Review © 2001 by Thomas M. Wagner.

This novel is a briskly paced seriocomic intrigue and adventure yarn set in a typically Llewellynesque milieu in which poor barbaric humanity is being gently guided by an idealistically hyper-civilized (no war, and all that) higher alien intelligence. Yet this novel is written with a much lighter touch than most of Llewellyn's earlier books, some of which are dour and serious to a fault.

The alien Aulds have reluctantly connected Earth (after some of its inhabitants made an accidental discovery) to their galaxy-wide Transit system, a means of zipping back and forth between points in space/time instantaneously. An Auld investigator, Sala Sludic, appears on Earth and enlists the aid of the alien liaison to the UN to apprehend a young human woman named Ruth Thalia Adams, whom he has been chasing for literally millennia throughout the Transit. Thalia is the only non-Auld who can speak their language, and she has managed to flit through the supposedly infallibly guarded Transit to numerous worlds, collecting information threatening to the Auld while handily avoiding Sludic. However, Earth is something of a cul-de-sac on the Transit. The only place one can Transit to from Earth is Nuearth, a colony given us by the Auld so we won't feel so fenced in and backwater. Sludic believes he finally has Thalia cornered.

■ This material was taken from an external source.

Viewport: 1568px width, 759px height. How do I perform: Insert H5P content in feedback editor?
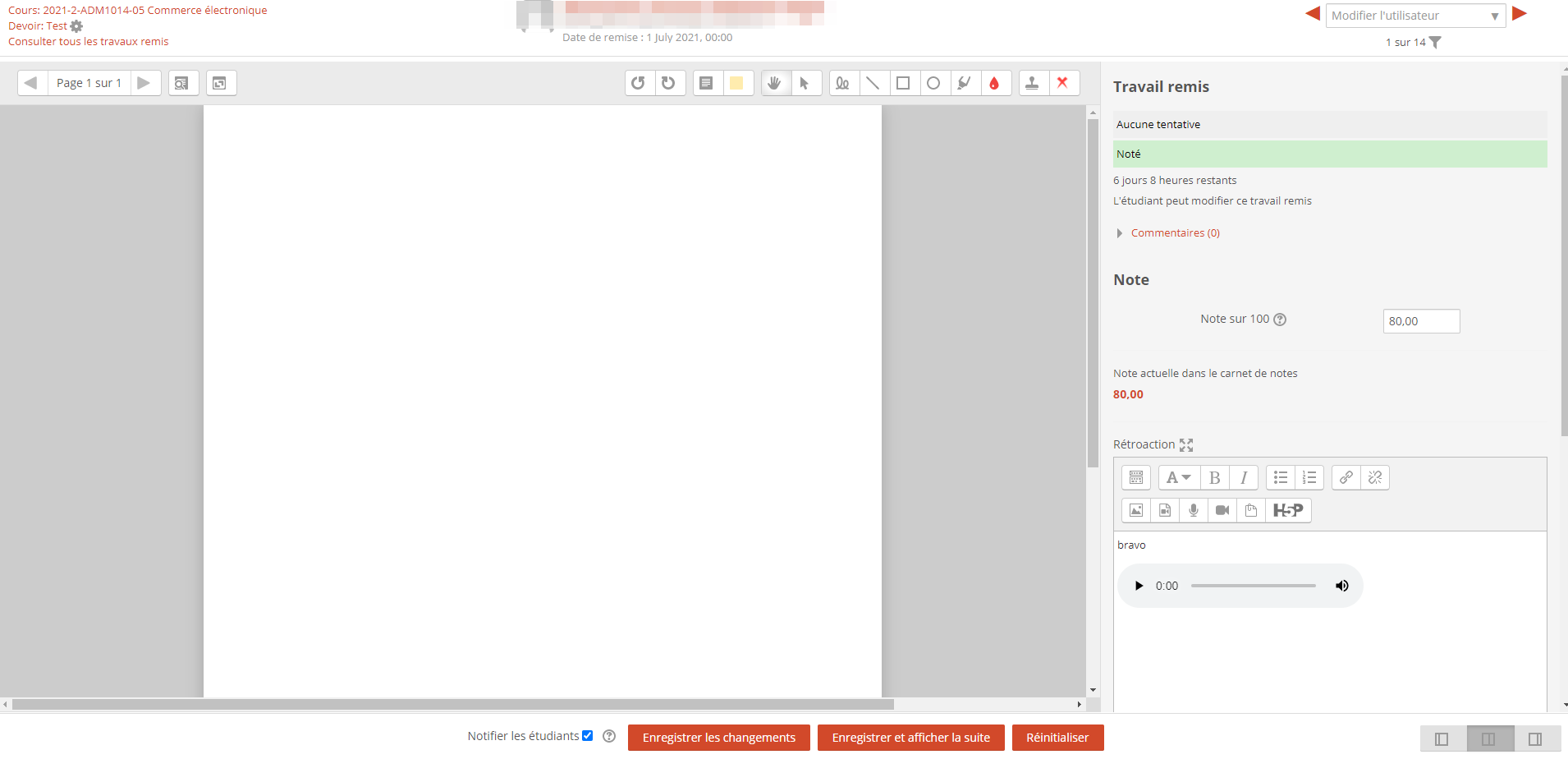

Thalia, meanwhile, is hiding on Earth, and has met a young classics student on an Aegean isle (how romantic is that?), who naturally falls in love with this mysterious femme fatale and finds himself gradually drawn into her predicament.

A well-crafted combination of humor and drama keeps the reader's attention, lending some moments of honest excitement to the story. The plot is not without its flaws. Though Thalia's explanation for the origins of her plight is convincing, I found it hard to believe that she could have been the only one to stumble across the Big Secret about the Transit that the Auld don't want anyone to know. Even if all of the worlds under the benign dominion of the Auld are as content as Llewellyn says, there will always be those incorrigible misfits. And with that many worlds, well, that's a lot of misfits.

But the key to the success of Fugitive in Transit is the fact that Llewellyn really seems to be spoofing himself. The bumbling, incompetent Auld are almost a parody of the exceedingly grave Ultrons in Llewellyn's Salvage and Destroy, and the overall light tone of this novel is something of a tonic for those familiar with the heavy hand Llewellyn used to write some of his earlier novels. And if you haven't read any Edward Llewellyn (and today, it's unlikely, considering he died the year before this book's publication and so you'd have to be an SF geek du jour to have even heard of him), you'll still find the novel a most enjoyable escape.